By Leo Doran
While considerable attention is paid to the role Pell Grants play in subsidizing higher education, the federal government forgoes nearly as much revenue every year through tax incentives also aimed at making a postsecondary education more affordable. Unlike the Pell Grant program however, higher education tax incentives are not targeted specifically to parents and students from low-income families — in some cases, the highly complicated system actually results in greater benefits for wealthier Americans.
There are three main tax incentive programs that are designed to make higher education more affordable, the American opportunity tax credit, the lifetime learning credit, and the tuition and fees deduction. By law, taxpayers can only take advantage of one of these programs each year they file their taxes, meaning that savvy filers will calculate their tax burden multiple times applying the different incentives each time to figure out which program they should participate in. There is also a fourth program that allows taxpayers to take a student loan interest deduction, though this incentive is usually most relevant after a higher education degree has been completed.

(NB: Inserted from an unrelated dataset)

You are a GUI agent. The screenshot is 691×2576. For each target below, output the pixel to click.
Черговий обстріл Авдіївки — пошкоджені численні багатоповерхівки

Gordon Mermin, a senior research associate at the Urban Institute’s Urban-Brookings Tax Policy Center and an expert in higher education tax incentives, spoke with InsideSoures about how the current system works and what kind of reform proposals are being discussed. Mermin also helps maintain a simulation model of the federal tax system that allows researchers to evaluate who would benefit and who would suffer from proposals to alter the tax code.